Search the records below for the word "dimensions". Pull out each line that has it.

◇ ◇ ◇ ◇ ◇

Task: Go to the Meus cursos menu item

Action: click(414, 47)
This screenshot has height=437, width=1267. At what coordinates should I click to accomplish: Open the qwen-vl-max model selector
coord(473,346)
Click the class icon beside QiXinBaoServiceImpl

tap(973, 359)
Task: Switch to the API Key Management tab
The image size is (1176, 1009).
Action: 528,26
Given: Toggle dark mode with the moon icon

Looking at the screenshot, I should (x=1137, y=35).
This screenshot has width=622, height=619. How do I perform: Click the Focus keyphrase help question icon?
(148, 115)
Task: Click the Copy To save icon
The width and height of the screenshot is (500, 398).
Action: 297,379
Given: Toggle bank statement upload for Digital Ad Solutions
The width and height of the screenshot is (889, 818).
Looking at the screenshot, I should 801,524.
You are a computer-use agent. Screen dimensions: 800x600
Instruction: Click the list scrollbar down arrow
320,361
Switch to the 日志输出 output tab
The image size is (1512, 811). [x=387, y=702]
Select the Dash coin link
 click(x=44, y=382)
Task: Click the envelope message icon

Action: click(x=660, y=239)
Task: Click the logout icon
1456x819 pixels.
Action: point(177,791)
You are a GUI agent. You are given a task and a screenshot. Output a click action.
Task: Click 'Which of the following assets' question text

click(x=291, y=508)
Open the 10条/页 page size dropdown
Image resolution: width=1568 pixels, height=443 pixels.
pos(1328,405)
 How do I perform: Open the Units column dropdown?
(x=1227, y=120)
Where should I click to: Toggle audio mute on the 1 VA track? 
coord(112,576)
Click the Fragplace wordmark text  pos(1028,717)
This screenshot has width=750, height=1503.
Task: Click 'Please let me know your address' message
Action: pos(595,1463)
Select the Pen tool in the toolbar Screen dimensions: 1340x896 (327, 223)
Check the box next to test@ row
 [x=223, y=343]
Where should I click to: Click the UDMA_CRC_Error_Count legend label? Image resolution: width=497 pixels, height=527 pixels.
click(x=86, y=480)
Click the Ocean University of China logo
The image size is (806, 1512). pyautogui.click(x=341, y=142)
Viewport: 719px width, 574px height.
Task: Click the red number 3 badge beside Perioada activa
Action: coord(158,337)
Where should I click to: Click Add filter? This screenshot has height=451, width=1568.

◇ ◇ ◇ ◇ ◇

_ANSWER AREA_:
You are a computer-use agent. Screen dimensions: 800x600
Select the Pen tool in the toolbar Screen dimensions: 1340x896 (327, 223)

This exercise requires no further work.